This repo contains the analysis codes for the Hierarchical Learning Task, which was active at some point between 2021 and 2022.
A full copy of the directory, including codes and data, can be found on ceph/akrami/Peter/HLT
The experiments for this project were performed online using PsychoJS, hosted on Pavlovia. An example experiment is here
All data can be downloaded from the git repository where the codes are hosted. It is not backed-up in this repository. It can also be accessed on the external harddrive at the folloing path - D:\Old_Laptop_Final_Backup_18_11_2024\SWC\HLT\Data
There are two locations for the anlysis codes. The first is in the notebooks directory. This contains a Pluto notebook (Julia) called analysis_nb.jl. However, these analyses are outdated.

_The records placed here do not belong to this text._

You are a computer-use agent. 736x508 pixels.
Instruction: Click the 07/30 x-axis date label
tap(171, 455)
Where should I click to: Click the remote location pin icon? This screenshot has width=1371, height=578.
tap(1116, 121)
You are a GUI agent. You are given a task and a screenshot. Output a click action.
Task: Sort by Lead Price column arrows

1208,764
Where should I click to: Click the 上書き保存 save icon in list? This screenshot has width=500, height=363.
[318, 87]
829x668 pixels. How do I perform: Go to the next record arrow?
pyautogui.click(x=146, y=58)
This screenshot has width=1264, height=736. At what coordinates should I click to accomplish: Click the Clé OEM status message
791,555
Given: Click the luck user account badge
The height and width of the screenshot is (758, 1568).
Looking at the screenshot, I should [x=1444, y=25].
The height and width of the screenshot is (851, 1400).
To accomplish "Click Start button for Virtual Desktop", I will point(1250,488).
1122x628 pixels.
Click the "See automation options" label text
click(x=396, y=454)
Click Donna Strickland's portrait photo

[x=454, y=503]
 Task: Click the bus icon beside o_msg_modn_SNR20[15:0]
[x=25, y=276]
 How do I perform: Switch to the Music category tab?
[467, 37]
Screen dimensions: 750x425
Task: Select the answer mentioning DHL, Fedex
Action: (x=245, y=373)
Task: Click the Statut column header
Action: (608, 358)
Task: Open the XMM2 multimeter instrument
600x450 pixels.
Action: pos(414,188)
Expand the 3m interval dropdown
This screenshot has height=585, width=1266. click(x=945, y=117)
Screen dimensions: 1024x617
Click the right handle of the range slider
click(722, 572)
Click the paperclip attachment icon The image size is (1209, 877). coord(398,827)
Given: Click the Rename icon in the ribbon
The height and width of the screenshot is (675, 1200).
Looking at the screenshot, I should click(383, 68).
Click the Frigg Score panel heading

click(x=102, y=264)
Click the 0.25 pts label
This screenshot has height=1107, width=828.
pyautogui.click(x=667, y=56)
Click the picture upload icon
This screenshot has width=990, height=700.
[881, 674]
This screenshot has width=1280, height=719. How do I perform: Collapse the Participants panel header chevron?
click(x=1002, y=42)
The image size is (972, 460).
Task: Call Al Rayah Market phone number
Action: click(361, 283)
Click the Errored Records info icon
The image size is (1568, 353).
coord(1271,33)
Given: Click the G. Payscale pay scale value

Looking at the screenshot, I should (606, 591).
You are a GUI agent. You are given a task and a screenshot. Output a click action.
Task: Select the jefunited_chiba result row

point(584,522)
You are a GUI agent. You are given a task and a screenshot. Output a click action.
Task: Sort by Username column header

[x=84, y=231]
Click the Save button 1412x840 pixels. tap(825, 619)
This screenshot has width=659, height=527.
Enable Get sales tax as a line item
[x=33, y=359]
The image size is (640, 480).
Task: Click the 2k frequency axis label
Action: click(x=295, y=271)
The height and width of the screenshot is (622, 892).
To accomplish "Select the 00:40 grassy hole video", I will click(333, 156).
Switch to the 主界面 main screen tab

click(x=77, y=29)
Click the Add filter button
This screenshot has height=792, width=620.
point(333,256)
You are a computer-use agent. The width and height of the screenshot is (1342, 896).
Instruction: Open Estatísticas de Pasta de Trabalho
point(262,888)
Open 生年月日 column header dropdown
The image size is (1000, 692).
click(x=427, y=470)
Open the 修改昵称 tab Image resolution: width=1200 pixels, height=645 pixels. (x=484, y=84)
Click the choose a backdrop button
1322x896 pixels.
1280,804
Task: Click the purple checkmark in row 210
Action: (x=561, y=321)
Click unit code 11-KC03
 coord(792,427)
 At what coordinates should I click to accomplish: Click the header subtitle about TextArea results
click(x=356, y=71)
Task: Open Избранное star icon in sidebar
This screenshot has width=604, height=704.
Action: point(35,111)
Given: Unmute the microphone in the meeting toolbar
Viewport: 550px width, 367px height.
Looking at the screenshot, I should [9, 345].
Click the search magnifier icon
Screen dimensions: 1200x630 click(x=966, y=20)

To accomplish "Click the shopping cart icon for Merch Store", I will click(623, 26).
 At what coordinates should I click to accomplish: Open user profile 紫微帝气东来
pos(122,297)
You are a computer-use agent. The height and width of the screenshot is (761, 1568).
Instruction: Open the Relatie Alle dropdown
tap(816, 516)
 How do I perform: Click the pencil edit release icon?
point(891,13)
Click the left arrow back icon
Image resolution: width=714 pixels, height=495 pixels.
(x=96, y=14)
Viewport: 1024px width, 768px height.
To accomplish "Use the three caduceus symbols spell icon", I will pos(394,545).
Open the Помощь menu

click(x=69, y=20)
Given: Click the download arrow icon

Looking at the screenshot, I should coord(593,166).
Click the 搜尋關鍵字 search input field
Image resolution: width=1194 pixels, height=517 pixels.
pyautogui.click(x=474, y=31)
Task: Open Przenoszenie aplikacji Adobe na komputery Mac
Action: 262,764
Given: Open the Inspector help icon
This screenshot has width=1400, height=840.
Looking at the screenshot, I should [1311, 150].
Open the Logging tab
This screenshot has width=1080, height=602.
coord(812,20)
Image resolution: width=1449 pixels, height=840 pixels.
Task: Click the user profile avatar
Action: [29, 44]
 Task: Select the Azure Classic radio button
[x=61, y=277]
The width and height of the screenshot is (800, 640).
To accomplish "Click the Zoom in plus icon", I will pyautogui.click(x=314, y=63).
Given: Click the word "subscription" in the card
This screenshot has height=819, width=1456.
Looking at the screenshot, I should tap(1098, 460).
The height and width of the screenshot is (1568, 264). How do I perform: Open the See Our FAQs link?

I started doing analysis in Julia but pretty quickly realised there were major issues with auto-diff in Julia so I decided to move on. The julia source code for this notebook are in the src directory, in the src/HLT_Analysis.jl file. For the python analysis, which extends a lot further, the code is in the src/HLT_Analysis.py file. The src directory also includes some basic figures
This project ground to a halt when we realised the unbounded nature of the data makes it impossible to estimate the likelihoods, since we can not normalise the distributions. This means we could not use many of the techniques we used in the Orientation project.
However, the project still has scope. The underlying task design is interesting and some good work could probagly done on inference and statistical learning. Collecting data in this experiment is pretty easy, and the core analysis codes are already there.